## Extrait fourni
Attention : Les lignes ci-dessous ne prétendent pas à l’objectivité scientifique. Je livre au débat un vécu sur lequel je m’efforce d’avoir une réflexion professionnelle. En quelque sorte un témoignage sur cette difficulté de migrer d’un langage à l’autre, d’une culture disciplinaire à l’autre. Mais aussi un témoignage de la puissance de l’écrit comme outil pour (re)construire un raisonnement.

La réflexion didactique et pédagogique d’un(e) enseignant(e) ne se nourrit pas exclusivement de démonstrations convaincantes, elle est aussi alimentée par ses propres échecs, ses propres failles. Tel a été mon cas avec l’atelier « Catégoriser pour appréhender la complexité du réel » proposé dans le cadre des 9ème Rencontres Maternelle du GFEN Apprendre à comprendre le monde : le pari de la complexité dès l’école maternelle ».

« La catégorisation – et sa représentation – sont des processus d'abstraction qui se doivent d'être travaillés dès l'école maternelle comme outil fondamental pour se saisir de la complexité du réel. » Ainsi énoncée dans le programme, la problématique de l’atelier m’intéressait à plusieurs titres : j’espérais faire des ponts avec ce que j’avais appris du rôle des catégorisations dans les apprentissages lexicaux et orthographiques, j’espérais enfin ouvrir de nouveaux chantiers de réflexion et d’expérimentation pour l’enseignement/apprentissage de la maitrise des langages dans une perspective interdisciplinaire. J’étais donc motivée pour le travail sur le matériau scientifique annoncé : « La catégorisation en classe a porté sur la matière, ses propriétés, ses états. »

Et pourtant l’expérience ne fut pas un long fleuve tranquille. Il est intéressant, pour un enseignant, d’expérimenter la construction d’un échec à l’école.

## Documents sources
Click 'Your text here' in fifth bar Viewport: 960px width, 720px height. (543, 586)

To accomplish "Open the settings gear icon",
...
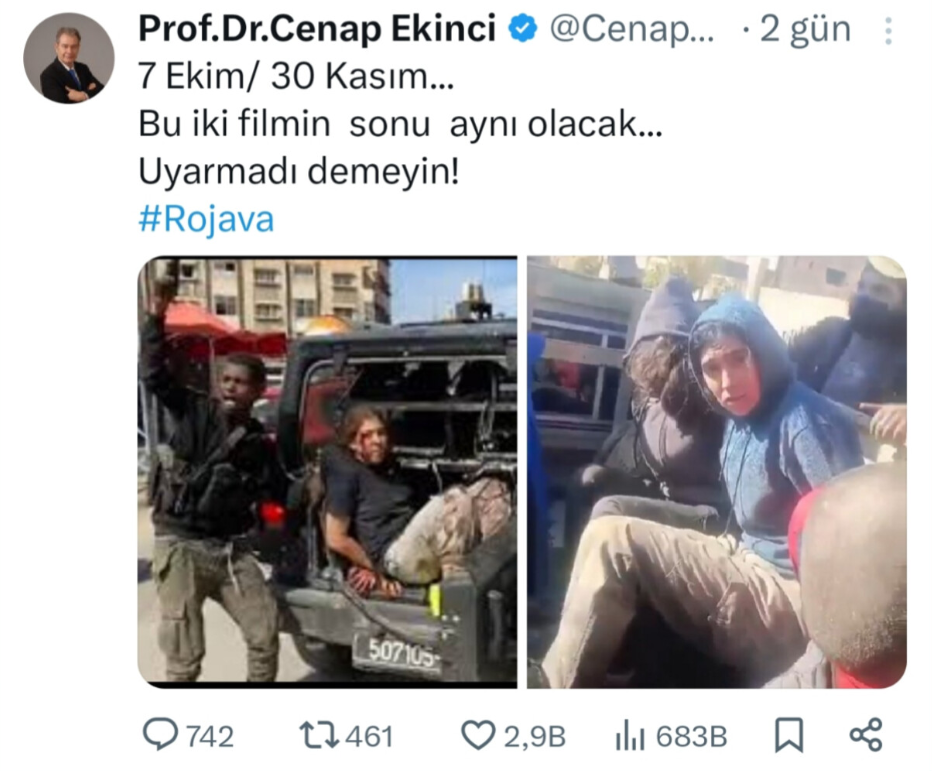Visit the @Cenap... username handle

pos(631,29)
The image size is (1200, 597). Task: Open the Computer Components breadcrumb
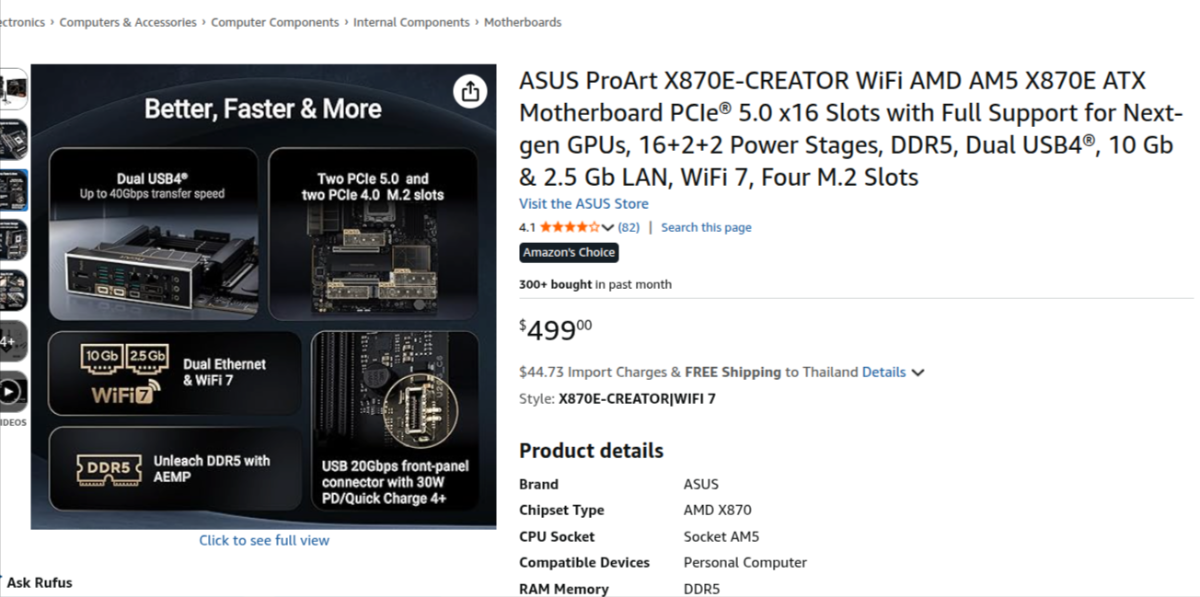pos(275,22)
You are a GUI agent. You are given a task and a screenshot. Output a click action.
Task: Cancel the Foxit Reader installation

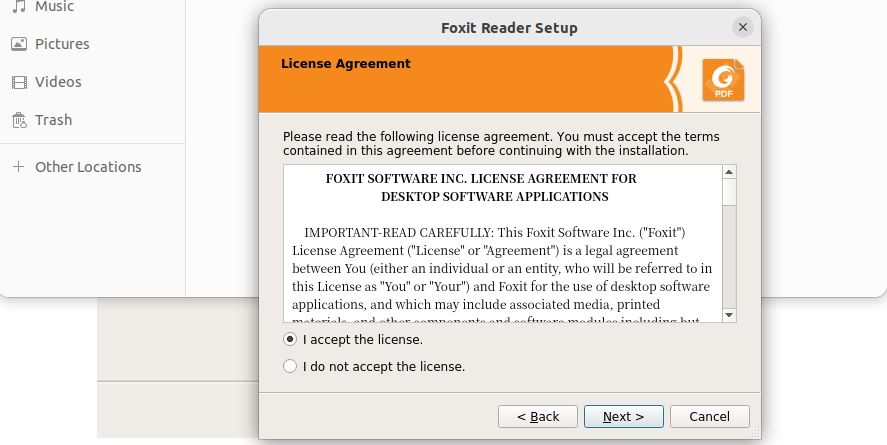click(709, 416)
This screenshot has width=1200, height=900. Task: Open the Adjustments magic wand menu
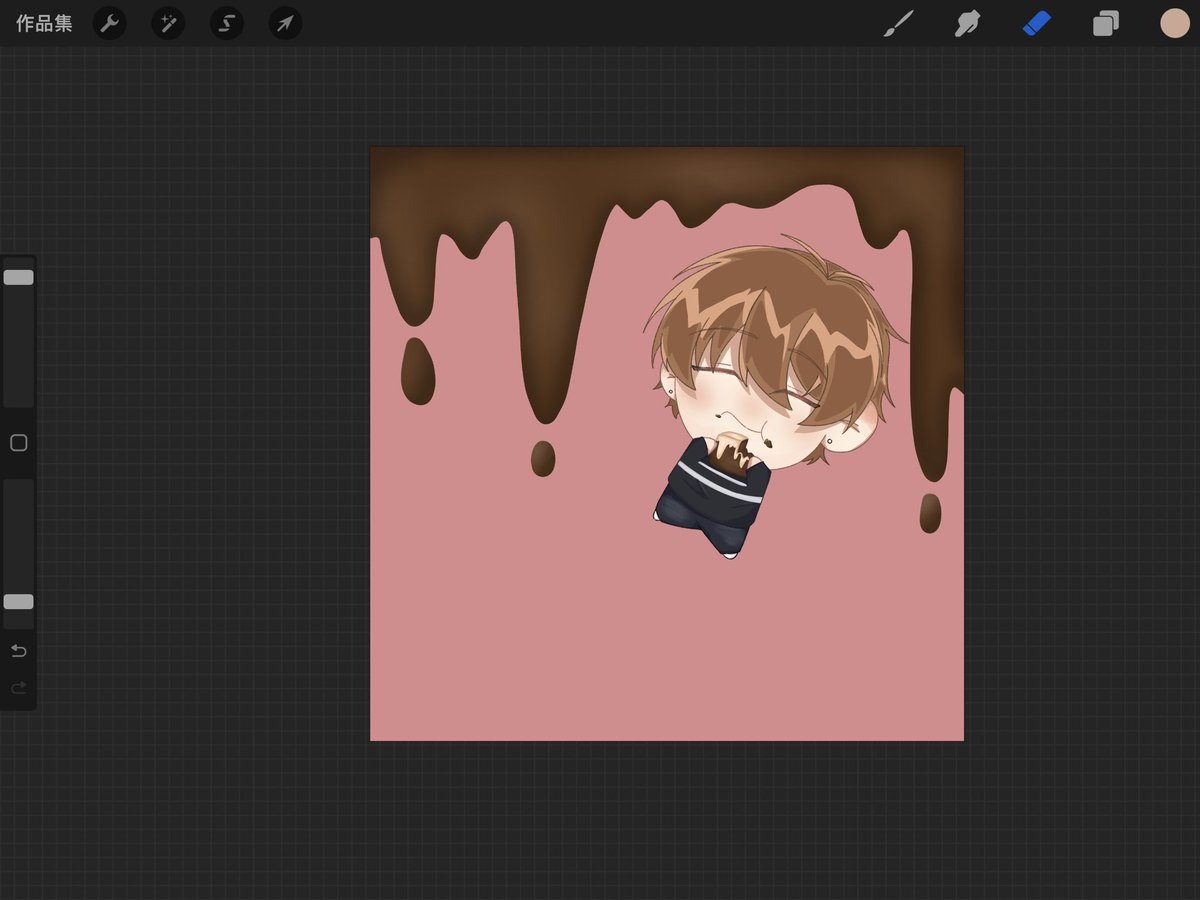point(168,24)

## Consignes
1. D'après l'extrait fourni, sur quoi la catégorisation en classe a-t-elle porté dans le matériau scientifique annoncé ?
2. Dans le listing, recopiez les lignes allant de celle qui contient « You are a GUI » jusqu'à celle qui contient « point(168,24) » incluse, en substituant « image » à « screenshot » et sans rien modifier d'autre. Omettez les images dans votre réponse.

## Réponses par consigne
1. Elle a porté sur la matière, ses propriétés et ses états.

2.
You are a GUI agent. You are given a task and a image. Output a click action.
Task: Cancel the Foxit Reader installation

click(709, 416)
This image has width=1200, height=900. Task: Open the Adjustments magic wand menu
point(168,24)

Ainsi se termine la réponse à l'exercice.